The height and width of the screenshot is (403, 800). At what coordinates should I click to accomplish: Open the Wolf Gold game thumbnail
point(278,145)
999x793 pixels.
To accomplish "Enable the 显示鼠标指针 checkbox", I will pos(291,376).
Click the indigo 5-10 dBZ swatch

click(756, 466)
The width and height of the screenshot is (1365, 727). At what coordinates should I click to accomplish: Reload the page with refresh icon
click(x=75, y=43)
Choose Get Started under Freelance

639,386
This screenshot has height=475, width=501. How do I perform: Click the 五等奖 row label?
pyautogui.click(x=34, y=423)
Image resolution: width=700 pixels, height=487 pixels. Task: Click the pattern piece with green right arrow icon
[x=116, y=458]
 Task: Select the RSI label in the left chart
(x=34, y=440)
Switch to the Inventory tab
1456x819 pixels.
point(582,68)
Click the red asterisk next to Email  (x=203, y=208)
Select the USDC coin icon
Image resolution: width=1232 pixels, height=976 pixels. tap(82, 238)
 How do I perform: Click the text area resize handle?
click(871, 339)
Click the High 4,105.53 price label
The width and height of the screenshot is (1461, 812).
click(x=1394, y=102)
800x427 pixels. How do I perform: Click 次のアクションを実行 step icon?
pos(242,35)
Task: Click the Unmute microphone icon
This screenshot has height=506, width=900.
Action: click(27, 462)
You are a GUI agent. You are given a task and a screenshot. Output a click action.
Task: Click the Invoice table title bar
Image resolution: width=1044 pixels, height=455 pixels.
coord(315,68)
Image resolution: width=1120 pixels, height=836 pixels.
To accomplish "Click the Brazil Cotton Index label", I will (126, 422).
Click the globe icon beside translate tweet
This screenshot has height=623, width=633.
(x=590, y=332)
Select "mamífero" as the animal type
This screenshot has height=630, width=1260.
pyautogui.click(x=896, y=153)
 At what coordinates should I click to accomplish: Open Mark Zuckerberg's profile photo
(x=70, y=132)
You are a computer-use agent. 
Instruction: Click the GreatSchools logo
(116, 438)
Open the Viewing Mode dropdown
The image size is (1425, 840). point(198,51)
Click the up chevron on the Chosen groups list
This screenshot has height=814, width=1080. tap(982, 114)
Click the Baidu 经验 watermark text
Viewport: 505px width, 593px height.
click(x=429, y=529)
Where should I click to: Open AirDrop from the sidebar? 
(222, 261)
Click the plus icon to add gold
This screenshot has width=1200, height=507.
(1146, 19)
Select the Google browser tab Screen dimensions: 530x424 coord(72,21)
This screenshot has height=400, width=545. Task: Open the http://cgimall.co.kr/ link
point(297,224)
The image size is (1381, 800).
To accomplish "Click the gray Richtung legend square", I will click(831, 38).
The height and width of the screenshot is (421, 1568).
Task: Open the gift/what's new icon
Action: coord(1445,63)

Work to complete:
Search term "agent": count the lines of the listing in which it appears, and give the number with nothing further.

Result of this task:
2